● The exercise:
Please render the records as a Markdown table with the columns "Row" and "Line", starting with the line containing "Given: Select the slide title 实施过程—员工绩效表单" and continuing through the line containing "Click the Melobytes". Leave out blank lines and include nothing outside that span.

[Unprocessed records]
────────────────────

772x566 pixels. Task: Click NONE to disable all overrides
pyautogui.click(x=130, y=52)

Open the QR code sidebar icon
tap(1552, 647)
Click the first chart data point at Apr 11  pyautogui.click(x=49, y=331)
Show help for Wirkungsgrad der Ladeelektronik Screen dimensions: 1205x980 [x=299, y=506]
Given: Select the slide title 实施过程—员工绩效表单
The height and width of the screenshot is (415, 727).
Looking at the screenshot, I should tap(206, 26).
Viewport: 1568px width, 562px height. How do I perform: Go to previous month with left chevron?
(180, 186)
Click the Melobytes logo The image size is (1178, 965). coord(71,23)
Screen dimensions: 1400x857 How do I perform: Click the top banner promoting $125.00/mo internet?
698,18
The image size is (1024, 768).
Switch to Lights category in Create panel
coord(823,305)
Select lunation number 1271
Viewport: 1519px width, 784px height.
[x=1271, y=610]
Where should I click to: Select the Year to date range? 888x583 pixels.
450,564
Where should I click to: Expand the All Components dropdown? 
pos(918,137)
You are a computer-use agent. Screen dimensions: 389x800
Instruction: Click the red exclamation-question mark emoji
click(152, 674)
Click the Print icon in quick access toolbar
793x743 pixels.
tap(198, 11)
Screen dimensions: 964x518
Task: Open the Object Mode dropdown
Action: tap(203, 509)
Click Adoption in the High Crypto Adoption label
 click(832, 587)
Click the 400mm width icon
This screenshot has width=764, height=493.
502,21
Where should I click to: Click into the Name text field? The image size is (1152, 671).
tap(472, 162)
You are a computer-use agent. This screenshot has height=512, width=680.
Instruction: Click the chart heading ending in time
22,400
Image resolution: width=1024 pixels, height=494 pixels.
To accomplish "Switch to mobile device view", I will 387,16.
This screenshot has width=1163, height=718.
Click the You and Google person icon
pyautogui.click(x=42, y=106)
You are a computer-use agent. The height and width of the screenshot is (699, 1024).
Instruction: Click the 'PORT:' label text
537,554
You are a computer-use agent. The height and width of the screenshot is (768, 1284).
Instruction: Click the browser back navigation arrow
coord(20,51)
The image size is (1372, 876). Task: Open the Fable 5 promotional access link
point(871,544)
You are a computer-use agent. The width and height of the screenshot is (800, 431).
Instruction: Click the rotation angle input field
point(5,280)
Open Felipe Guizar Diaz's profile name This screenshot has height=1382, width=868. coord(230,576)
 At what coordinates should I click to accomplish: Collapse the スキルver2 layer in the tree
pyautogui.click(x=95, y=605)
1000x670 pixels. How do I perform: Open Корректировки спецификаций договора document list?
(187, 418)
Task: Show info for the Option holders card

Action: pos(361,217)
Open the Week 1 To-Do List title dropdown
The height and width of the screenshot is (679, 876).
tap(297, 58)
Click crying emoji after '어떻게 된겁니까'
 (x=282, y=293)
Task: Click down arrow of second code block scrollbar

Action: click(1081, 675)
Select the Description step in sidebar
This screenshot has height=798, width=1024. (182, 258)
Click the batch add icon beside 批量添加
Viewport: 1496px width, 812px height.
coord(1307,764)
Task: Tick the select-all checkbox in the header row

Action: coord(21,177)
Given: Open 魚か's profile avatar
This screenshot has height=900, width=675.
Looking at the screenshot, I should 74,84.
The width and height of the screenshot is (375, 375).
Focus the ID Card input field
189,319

────────────────────

● Answer in full:
| Row | Line |
|---|---|
| 1 | Given: Select the slide title 实施过程—员工绩效表单 |
| 2 | The height and width of the screenshot is (415, 727). |
| 3 | Looking at the screenshot, I should tap(206, 26). |
| 4 | Viewport: 1568px width, 562px height. How do I perform: Go to previous month with left chevron? |
| 5 | (180, 186) |
| 6 | Click the Melobytes logo The image size is (1178, 965). coord(71,23) |